The three of us walked down the street, talking and laughing. Then she started to unwind her story. I could tell that she liked talking about it, about her Jesus and the things He had taught her. She had grown up in the Detroit projects, left her abusive father when she was 16, and come to San Francisco. She lived on the streets, sleeping with a knife tucked in her sock and selling newspapers to earn a few bucks to fuel her heroin addiction. An infected needle, shared with a stranger, made her HIV-positive when she was 20. All the while, her Jesus was swelling up inside her. A few weeks before the day we met, she had landed a job at a motel, cleaning rooms. She proudly showed us her employee picture ID card, and said that was the first photo she had seen of herself since her seventh-grade yearbook.
She asked us if we were surprised that she was a volunteer that morning. We both smiled sheepishly and nodded. She said that was always people's reaction to her. “I figured that even though my life has been far from perfect, I still owe my Jesus for puttin' me on this Earth. I can't fly to Africa and help those poor starving babies, so I do the best I can. Bringin' these people food twice a week has been the highlight of my life for a while now. Some people have it much worse than I do.” I nodded.

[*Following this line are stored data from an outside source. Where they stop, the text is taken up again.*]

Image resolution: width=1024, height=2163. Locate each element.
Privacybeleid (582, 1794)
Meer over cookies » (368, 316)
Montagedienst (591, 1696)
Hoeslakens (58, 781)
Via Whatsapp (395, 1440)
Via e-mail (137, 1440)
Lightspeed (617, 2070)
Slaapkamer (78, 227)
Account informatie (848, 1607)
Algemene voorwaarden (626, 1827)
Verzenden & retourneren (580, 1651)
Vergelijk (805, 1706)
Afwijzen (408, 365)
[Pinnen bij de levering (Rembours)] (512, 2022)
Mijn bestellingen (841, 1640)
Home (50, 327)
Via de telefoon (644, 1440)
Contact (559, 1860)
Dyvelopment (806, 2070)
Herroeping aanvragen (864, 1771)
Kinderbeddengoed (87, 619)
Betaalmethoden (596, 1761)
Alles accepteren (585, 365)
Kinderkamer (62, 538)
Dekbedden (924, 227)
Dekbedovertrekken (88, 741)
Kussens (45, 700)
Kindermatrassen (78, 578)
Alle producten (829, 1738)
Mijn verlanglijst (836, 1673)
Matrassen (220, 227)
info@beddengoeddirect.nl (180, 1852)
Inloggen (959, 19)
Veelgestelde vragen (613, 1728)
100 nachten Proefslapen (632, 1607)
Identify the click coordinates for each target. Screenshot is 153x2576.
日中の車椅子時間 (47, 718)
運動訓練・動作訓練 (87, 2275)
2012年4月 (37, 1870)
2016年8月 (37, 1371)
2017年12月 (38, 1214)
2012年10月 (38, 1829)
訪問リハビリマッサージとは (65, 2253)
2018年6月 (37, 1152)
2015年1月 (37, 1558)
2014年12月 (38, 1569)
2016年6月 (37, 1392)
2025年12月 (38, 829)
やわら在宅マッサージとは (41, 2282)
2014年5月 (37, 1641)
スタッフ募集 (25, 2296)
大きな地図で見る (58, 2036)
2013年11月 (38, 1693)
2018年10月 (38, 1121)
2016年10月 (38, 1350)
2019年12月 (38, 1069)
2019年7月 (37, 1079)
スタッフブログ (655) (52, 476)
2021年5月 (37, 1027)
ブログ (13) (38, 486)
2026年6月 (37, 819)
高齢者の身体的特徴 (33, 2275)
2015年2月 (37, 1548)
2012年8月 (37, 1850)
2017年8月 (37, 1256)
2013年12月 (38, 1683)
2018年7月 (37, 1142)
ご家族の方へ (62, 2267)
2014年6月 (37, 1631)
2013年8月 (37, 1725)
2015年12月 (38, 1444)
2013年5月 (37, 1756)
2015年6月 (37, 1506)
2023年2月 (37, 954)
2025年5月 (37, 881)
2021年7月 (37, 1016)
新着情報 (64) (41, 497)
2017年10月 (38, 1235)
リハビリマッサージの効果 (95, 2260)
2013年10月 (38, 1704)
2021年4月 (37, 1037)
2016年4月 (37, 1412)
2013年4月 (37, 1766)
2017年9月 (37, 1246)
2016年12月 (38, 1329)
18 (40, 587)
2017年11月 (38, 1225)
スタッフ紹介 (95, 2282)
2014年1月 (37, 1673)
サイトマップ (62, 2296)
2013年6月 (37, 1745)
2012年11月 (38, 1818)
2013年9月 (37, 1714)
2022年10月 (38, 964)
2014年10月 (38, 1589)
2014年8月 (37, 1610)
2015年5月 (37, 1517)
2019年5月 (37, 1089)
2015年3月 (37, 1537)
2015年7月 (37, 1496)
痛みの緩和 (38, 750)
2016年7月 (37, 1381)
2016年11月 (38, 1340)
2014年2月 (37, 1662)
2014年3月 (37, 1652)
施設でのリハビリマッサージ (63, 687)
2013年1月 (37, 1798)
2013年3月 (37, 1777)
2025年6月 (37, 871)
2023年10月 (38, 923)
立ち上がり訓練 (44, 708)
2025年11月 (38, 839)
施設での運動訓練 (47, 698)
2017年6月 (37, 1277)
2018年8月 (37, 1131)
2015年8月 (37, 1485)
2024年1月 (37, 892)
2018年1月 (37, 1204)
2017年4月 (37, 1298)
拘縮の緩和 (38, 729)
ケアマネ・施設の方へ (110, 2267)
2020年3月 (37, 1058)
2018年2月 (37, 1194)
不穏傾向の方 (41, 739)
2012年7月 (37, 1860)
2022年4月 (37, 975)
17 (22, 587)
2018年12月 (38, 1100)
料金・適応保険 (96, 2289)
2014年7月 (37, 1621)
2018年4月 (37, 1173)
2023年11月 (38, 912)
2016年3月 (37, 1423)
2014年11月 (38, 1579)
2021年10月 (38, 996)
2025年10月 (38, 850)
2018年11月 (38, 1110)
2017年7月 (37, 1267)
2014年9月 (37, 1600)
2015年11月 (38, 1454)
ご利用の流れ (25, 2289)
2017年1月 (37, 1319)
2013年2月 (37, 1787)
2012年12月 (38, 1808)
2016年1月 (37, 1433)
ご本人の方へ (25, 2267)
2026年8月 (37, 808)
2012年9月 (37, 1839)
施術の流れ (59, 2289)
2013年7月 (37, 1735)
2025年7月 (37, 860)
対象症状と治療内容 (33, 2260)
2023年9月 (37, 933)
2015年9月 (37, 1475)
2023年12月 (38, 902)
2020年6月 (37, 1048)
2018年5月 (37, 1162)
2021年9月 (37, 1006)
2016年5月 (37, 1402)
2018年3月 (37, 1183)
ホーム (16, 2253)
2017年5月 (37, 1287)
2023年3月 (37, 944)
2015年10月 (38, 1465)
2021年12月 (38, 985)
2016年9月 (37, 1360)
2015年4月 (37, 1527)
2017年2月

I couldn't agree more.
She looked at us. “It's been a pleasure spending the day with you two. Maybe someday I'll see y'all in Africa, and we can help those babies together.” She laughed. “Y'all are doin' good work. It's good to see kids like you out here. Thanks for comin'.”
I stood before a woman who had overcome more hardships in her life than I could have ever imagined, and she was thanking me for giving a few hours of my precious, privileged life to help a few people who needed a hand! I felt something swelling up inside me. Whether it was her Jesus, my Jesus, or just good karma, I felt it.
We watched her until we couldn't see her anymore, the gentle melody of “Somewhere Over the Rainbow” drifting back to where we stood on the curb.